▸ Short task
Pull out every line of the records below that contains the word "label", and copy each one.

(Entries from a dataset)
---+---
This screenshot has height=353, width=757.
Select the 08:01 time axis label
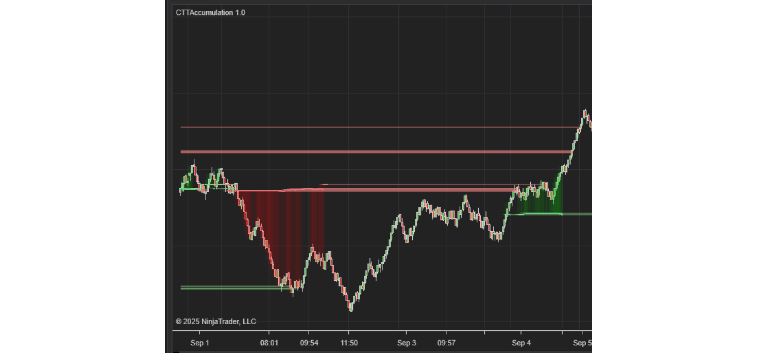point(269,343)
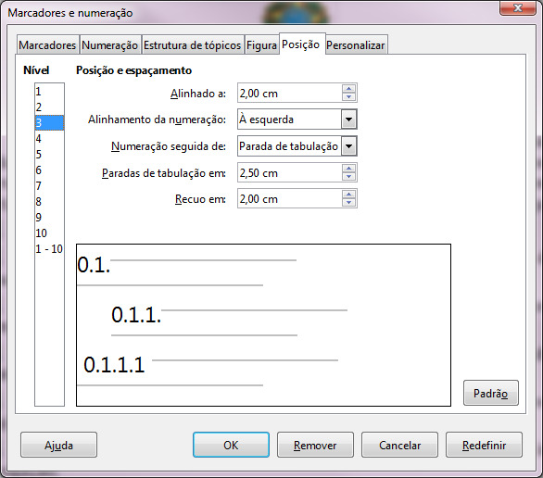Click inside the Alinhado a field
543x478 pixels.
point(289,93)
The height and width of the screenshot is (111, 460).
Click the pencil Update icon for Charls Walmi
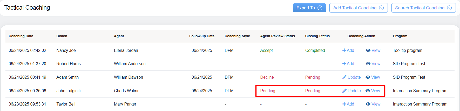[x=344, y=91]
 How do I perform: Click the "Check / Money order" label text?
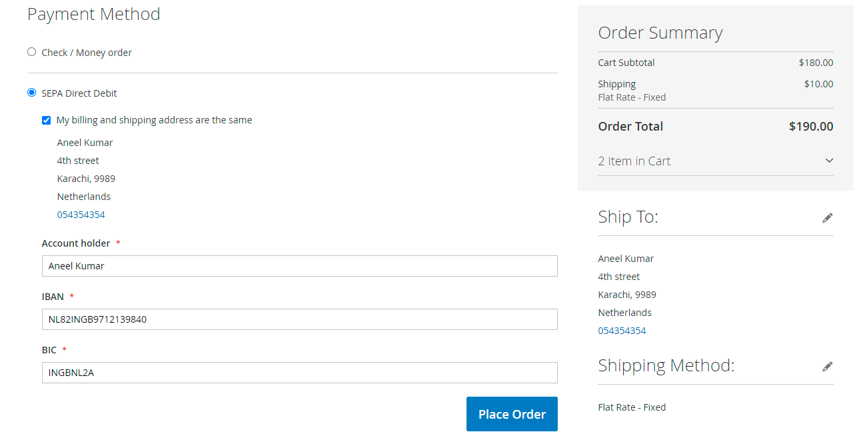click(87, 53)
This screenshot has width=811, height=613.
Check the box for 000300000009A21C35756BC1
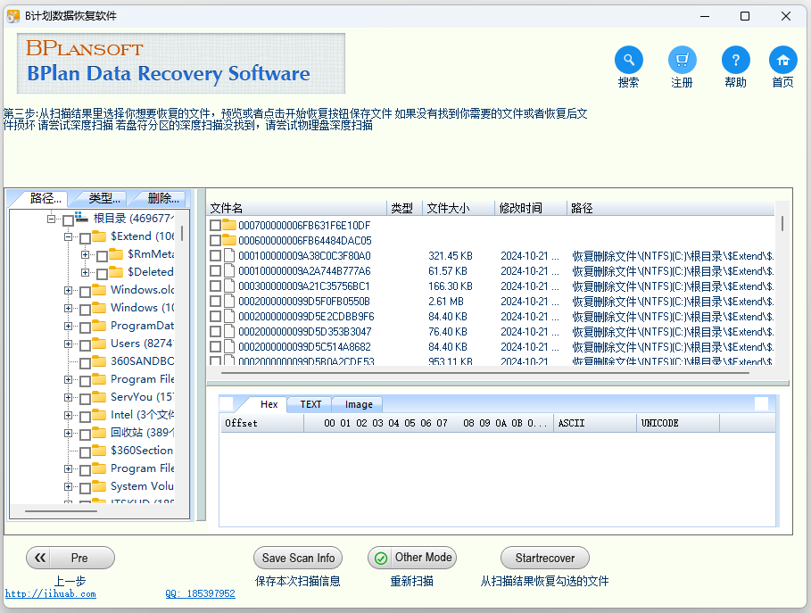coord(215,286)
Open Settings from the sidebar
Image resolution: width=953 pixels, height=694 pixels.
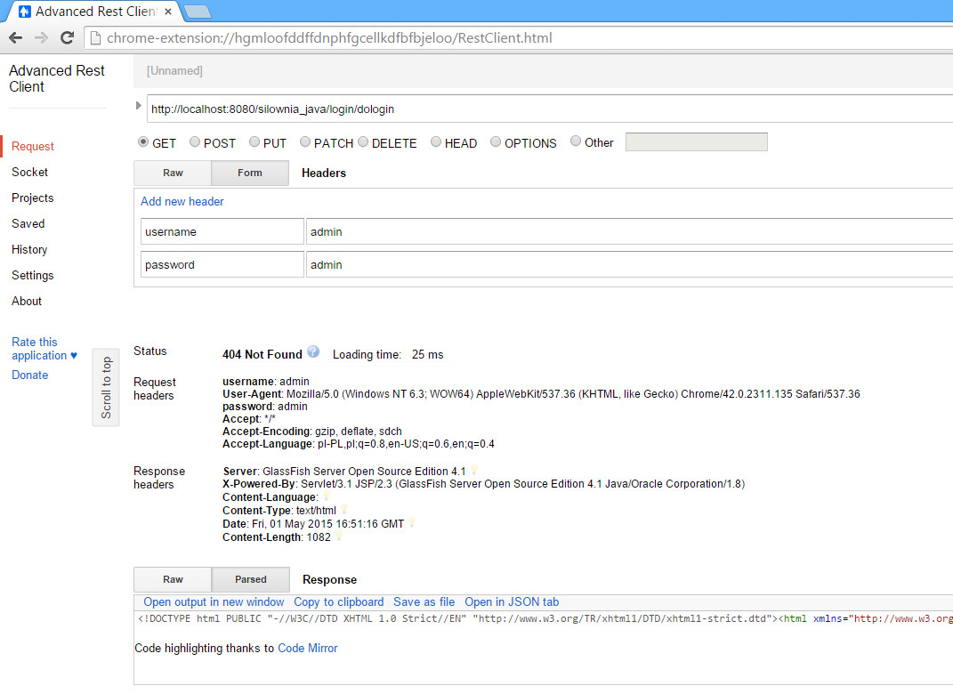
---+---
▸ The completed task
Select the 08:01 time axis label
 How do I perform: Click the "Check / Money order" label text?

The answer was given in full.